El 1 de abril de 1919 el arquitecto y diseñador Walter Gropius fundó la Bauhaus. Los motivos que le llevaron a ello solo pueden ser contemplados, un siglo después, como el resultado de un sueño sin contexto posible, utópico, en el que arquitectos, pintores y escultores establecieran una «nueva cofradía de artesanos» que superara las divisiones tradicionales absurdas entre artesanía y arte, el trabajo manual y el ingenio. La concepción del arte como un todo interdisciplinario y un sistema de enseñanza desjerarquizado, liberado de presiones institucionales, convirtieron a la Bauhaus en un paradigma educativo que tendría sus ecos en proyectos como el Black Mountain College o la New School for Social Research, ambos desarrollados en EE UU.

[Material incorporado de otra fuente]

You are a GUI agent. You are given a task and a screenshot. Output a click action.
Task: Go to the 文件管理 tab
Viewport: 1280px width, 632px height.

La historia de esta institución se halla íntimamente ligada a la convulsión política y social de la Alemania de entreguerras. La primera fase de la Bauhaus se desarrolla en Weimar, ciudad en la que permanecerá su sede hasta 1925. La trayectoria artística de la escuela durante su residencia en la capital del estado de Turingia se puede subdividir en dos épocas: la que se extiende desde 1919 hasta 1922, en la que prevalecen criterios estéticos expresionistas, y registra incorporaciones al staff de docentes de figuras tan destacadas como Paul Klee y Vasili Kandinsky; y la que, protagonizada por el viraje hacia el constructivismo y la Nueva Objetividad, recorre el periodo entre 1923 y 1925 y sobresale por la unión de nombres como Theo van Doesburg y László Moholy-Nagy. Ante la falta de apoyo del gobierno de Weimar, en 1925 la Bauhaus trasladará su sede a Dessau. En 1928, Gropius abandona la dirección del centro, la cual pasa a ser desempeñada por el arquitecto Hannes Meyer. El nuevo rumbo que se imprime con este relevo se percibe, sobre todo, en la creciente politización de la enseñanza. Dos años después de haber asumido la dirección, Hannes Meyer es relevado por Mies van der Rohe, quien tendrá el triste honor de ser el último rector. También en 1930, algunos de los más icónicos profesores, como Paul Klee, la abandonarán, mientras que otros como Kandinsky o Josef Albers permanecerán hasta su clausura. La misma se precipitará a partir de 1932, cuando, tras la retirada de su apoyo por parte del gobierno de Dessau, Van der Rohe traslada la sede a Berlín, donde se mantendrá en funcionamiento aunque a una escala mucho menor. En 1933, tras el ascenso del partido nazi al gobierno, la Gestapo clausurará la escuela bajo la acusación de que allí se practicaba arte «anti-alemán» y «bolchevique».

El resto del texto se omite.